Data to examine Block Start
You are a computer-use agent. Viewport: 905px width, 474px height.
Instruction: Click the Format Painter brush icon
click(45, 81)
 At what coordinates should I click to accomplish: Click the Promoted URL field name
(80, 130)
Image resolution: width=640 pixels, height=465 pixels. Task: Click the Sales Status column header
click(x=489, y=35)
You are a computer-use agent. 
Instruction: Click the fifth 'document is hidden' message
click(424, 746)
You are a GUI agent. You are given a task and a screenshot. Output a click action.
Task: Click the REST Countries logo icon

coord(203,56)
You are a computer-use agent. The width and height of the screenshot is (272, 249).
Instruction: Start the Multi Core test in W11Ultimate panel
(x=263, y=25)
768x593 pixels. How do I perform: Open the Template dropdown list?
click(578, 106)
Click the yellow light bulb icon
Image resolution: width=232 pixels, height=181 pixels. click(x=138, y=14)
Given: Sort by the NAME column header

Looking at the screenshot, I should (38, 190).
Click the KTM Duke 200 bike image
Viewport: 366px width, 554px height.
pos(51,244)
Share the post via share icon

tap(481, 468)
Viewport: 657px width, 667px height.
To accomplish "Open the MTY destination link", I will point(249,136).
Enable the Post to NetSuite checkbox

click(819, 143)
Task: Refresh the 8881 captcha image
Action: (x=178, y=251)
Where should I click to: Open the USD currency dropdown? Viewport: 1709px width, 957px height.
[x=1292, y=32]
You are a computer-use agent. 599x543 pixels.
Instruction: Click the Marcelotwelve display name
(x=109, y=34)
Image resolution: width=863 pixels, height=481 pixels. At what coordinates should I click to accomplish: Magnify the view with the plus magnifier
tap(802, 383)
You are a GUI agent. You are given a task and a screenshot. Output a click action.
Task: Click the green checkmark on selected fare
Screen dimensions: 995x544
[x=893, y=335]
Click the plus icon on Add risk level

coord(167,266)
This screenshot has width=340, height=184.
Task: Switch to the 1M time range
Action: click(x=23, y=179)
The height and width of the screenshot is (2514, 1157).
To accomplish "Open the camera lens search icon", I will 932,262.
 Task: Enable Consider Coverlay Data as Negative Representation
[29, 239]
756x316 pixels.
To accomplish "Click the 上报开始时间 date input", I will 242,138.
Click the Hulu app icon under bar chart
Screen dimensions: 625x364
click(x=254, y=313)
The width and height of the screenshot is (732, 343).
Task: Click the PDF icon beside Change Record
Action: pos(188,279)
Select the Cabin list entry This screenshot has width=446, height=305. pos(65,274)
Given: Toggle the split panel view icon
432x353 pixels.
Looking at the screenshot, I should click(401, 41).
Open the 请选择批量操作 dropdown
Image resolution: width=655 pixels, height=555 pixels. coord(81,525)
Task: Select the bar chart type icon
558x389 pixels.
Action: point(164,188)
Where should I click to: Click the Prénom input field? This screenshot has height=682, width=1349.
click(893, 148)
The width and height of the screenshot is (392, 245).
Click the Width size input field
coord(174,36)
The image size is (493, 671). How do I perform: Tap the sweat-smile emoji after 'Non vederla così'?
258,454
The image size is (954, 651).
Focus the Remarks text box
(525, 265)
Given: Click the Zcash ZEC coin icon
Data to examine Block End
Activity> Look for the string "computer" in the data above and return every line that has it.

Exercise answer>
You are a computer-use agent. Viewport: 905px width, 474px height.
You are a computer-use agent. 
You are a computer-use agent. The width and height of the screenshot is (272, 249).
You are a computer-use agent. 599x543 pixels.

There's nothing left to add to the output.